WHAT TO DO - Without the pictures, print each of the records below exactly as it appears.

╔══

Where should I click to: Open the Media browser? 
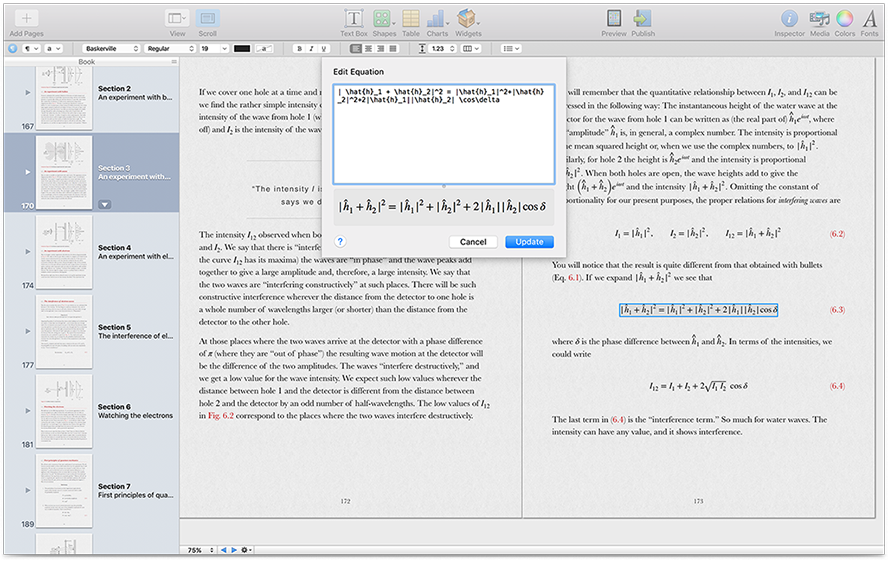(819, 19)
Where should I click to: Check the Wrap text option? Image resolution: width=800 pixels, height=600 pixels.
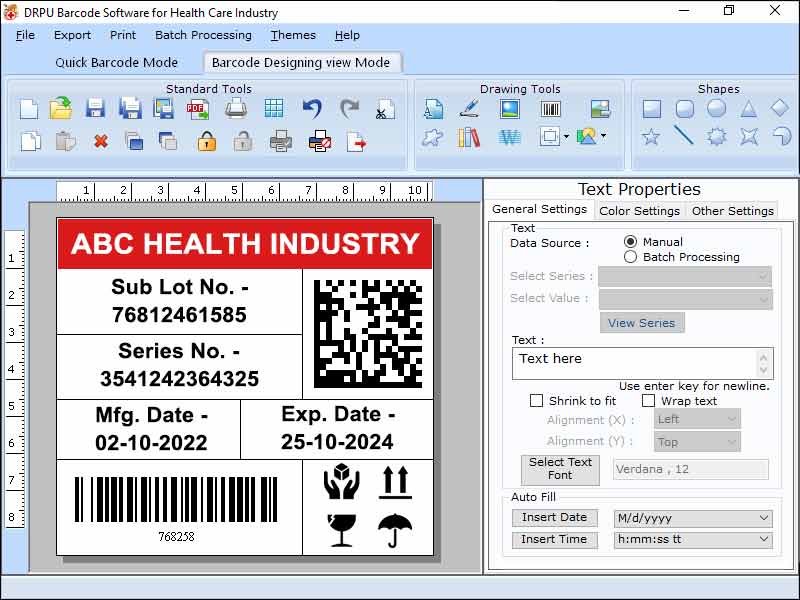[649, 400]
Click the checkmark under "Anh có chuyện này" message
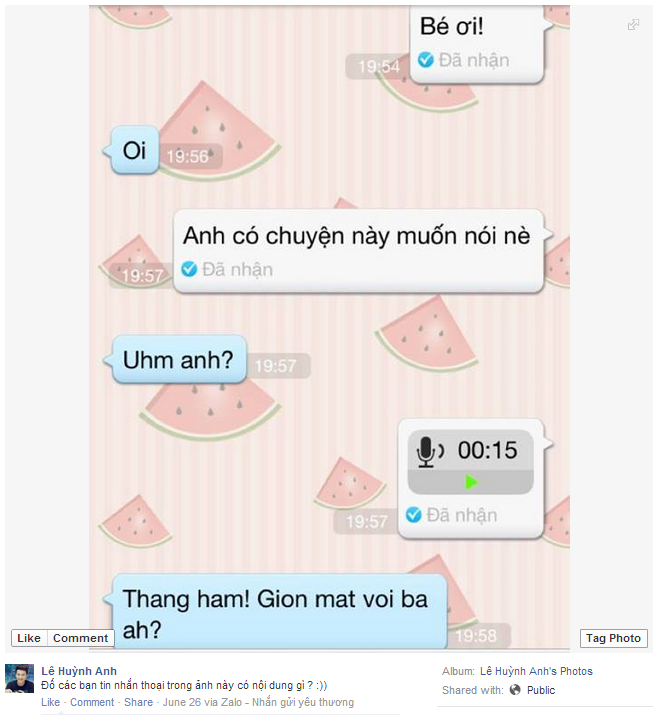Image resolution: width=661 pixels, height=715 pixels. coord(189,269)
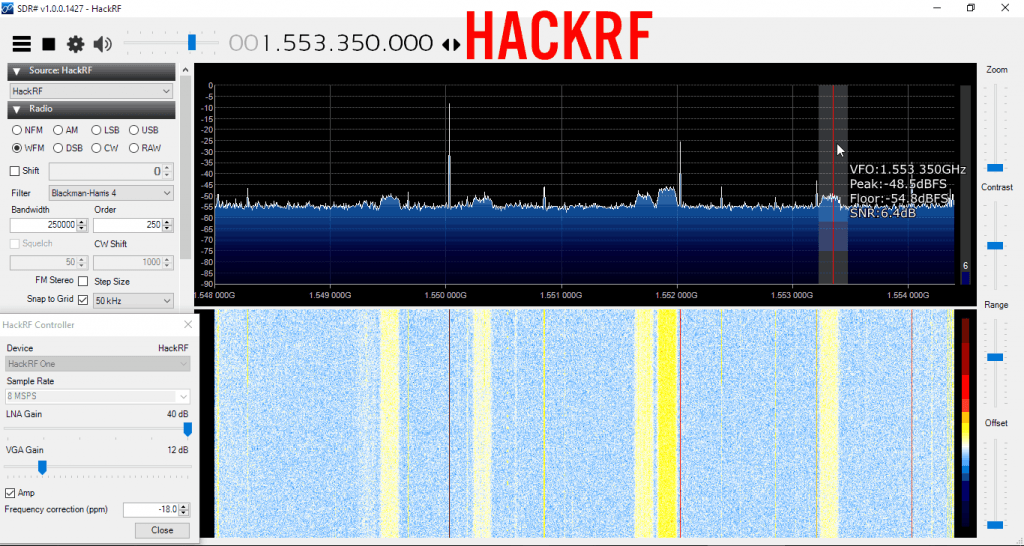
Task: Click the frequency tuning arrows icon
Action: (451, 45)
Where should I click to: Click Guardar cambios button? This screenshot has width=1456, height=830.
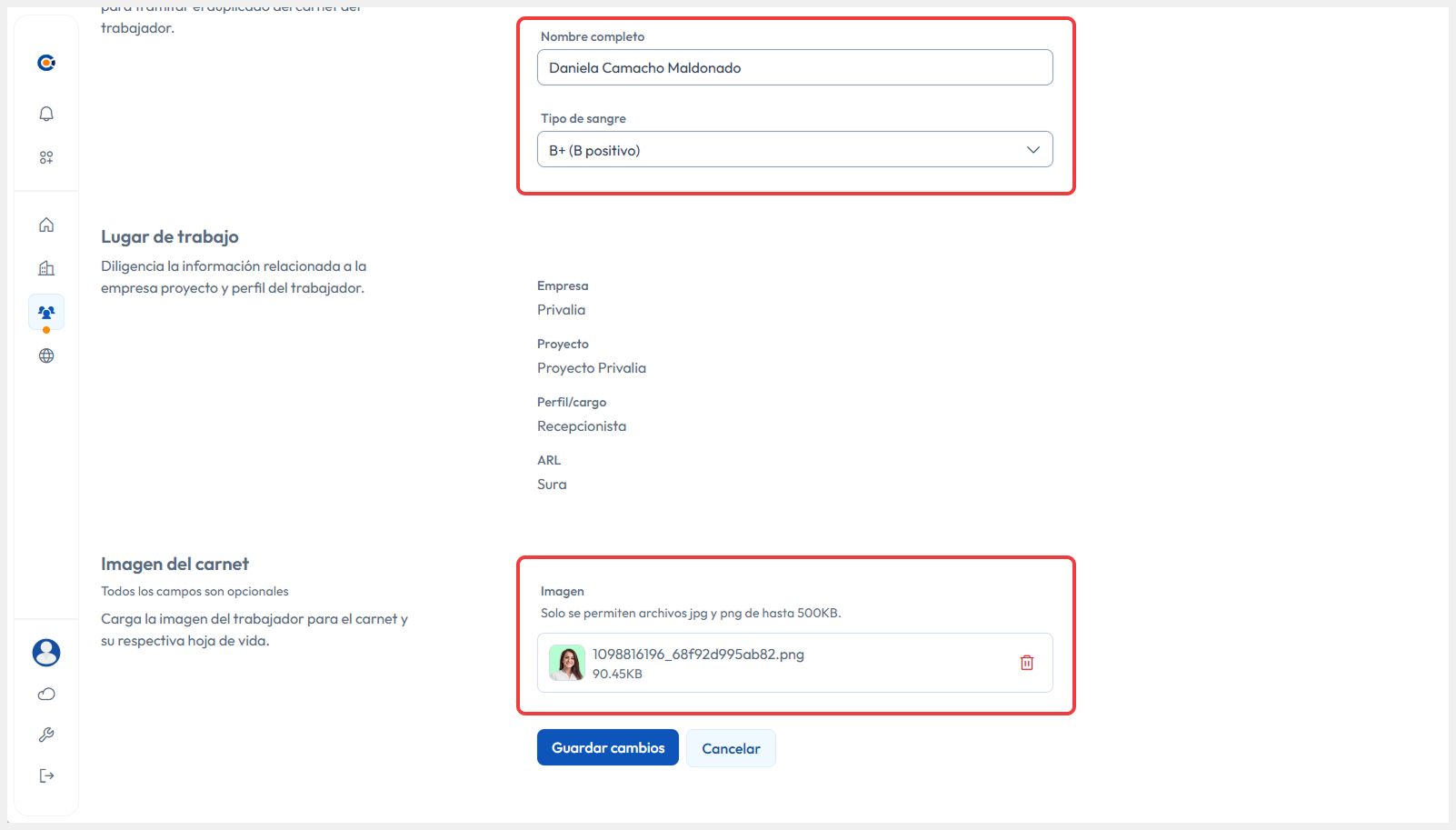pyautogui.click(x=607, y=747)
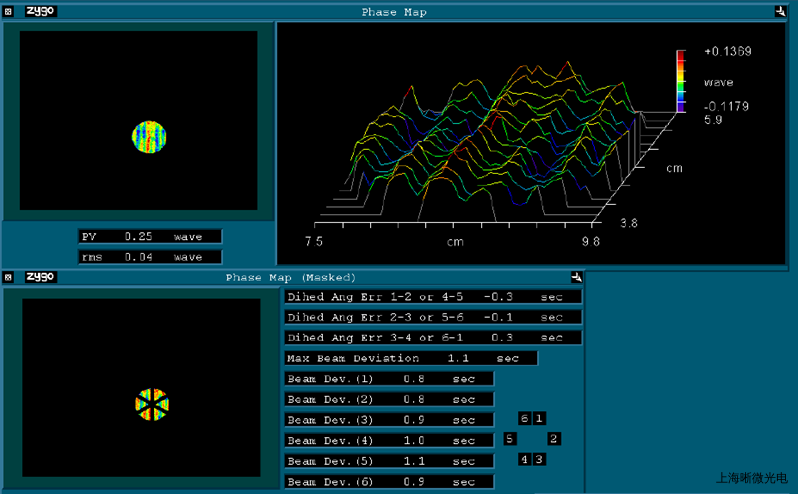The height and width of the screenshot is (494, 798).
Task: Click Dihed Ang Err 1-2 or 4-5 field
Action: pos(433,297)

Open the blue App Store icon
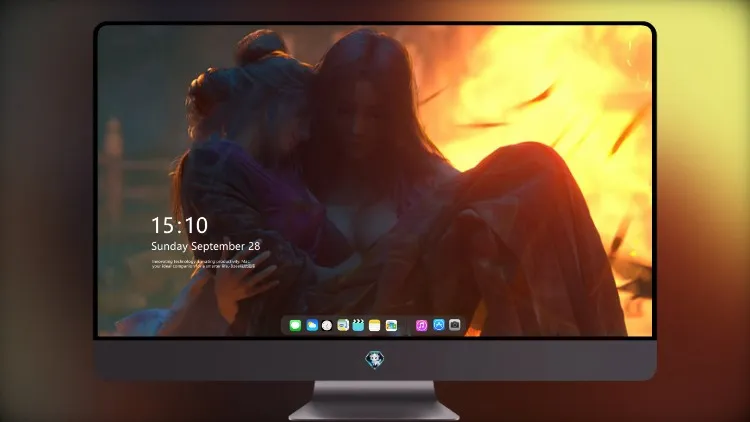[439, 325]
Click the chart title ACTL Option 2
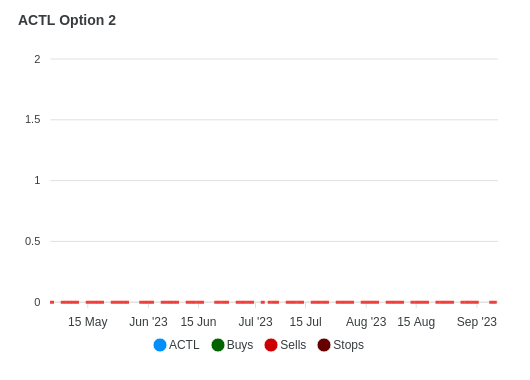 point(67,20)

╚══

RESPONSE AREA -
Where should I click to: Open the Media browser? 
(819, 19)
Where should I click to: Check the Wrap text option? Image resolution: width=800 pixels, height=600 pixels.
[649, 400]
Click the checkmark under "Anh có chuyện này" message
Image resolution: width=661 pixels, height=715 pixels. coord(189,269)
Task: Click the frequency tuning arrows icon
Action: (451, 45)
Where should I click to: Click Guardar cambios button? This screenshot has width=1456, height=830.
pyautogui.click(x=607, y=747)
The height and width of the screenshot is (494, 798).
Task: Click Dihed Ang Err 1-2 or 4-5 field
Action: pos(433,297)

Open the blue App Store icon
[439, 325]
Click the chart title ACTL Option 2
 point(67,20)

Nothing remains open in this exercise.